EXTRACTED DATA START

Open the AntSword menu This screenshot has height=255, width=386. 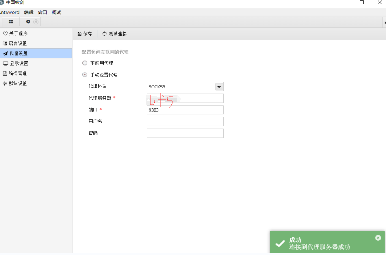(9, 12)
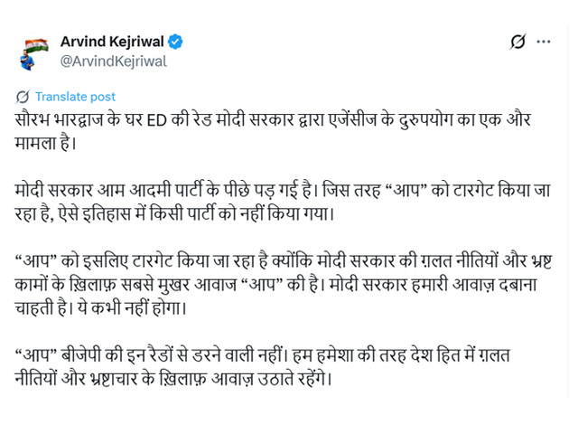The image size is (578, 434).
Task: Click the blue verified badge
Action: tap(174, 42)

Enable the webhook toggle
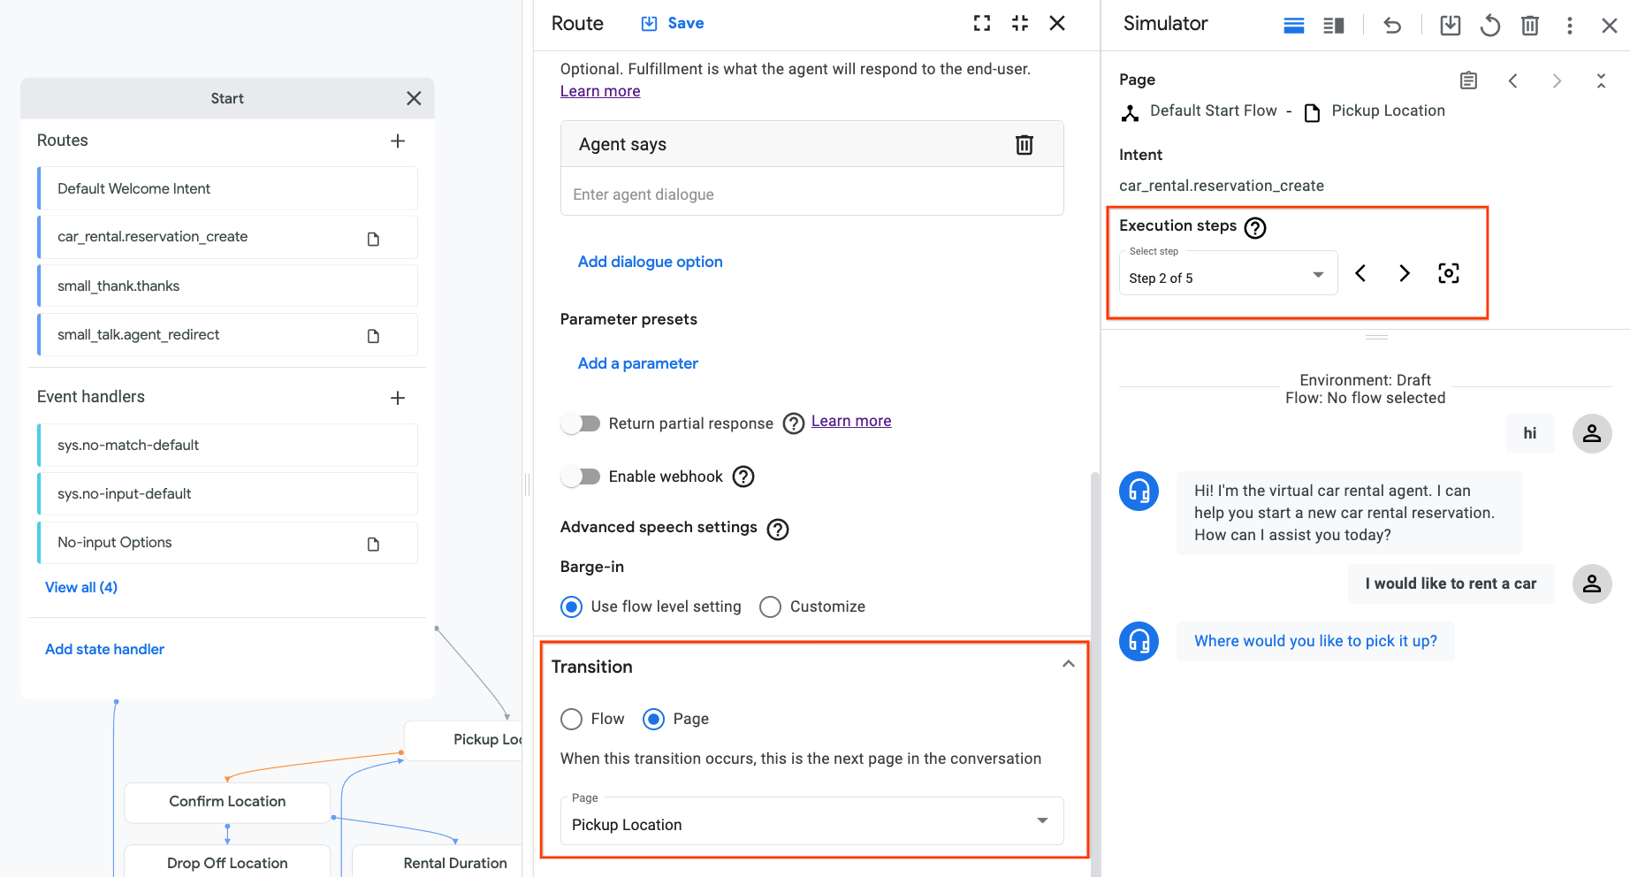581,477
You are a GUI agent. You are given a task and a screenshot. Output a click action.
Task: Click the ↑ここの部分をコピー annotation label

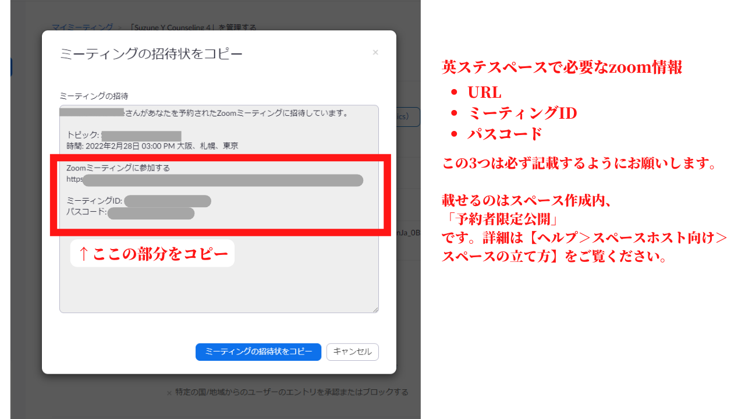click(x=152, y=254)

EXTRACTED DATA END

◆ **WHAT IS NEEDED**
Here the lines from the one with "You are a GUI" through the last line of the data above need to be repeated exactly, both included, and any picture omitted.

◆ **RESPONSE**
You are a GUI agent. You are given a task and a screenshot. Output a click action.
Task: Click the ↑ここの部分をコピー annotation label

click(x=152, y=254)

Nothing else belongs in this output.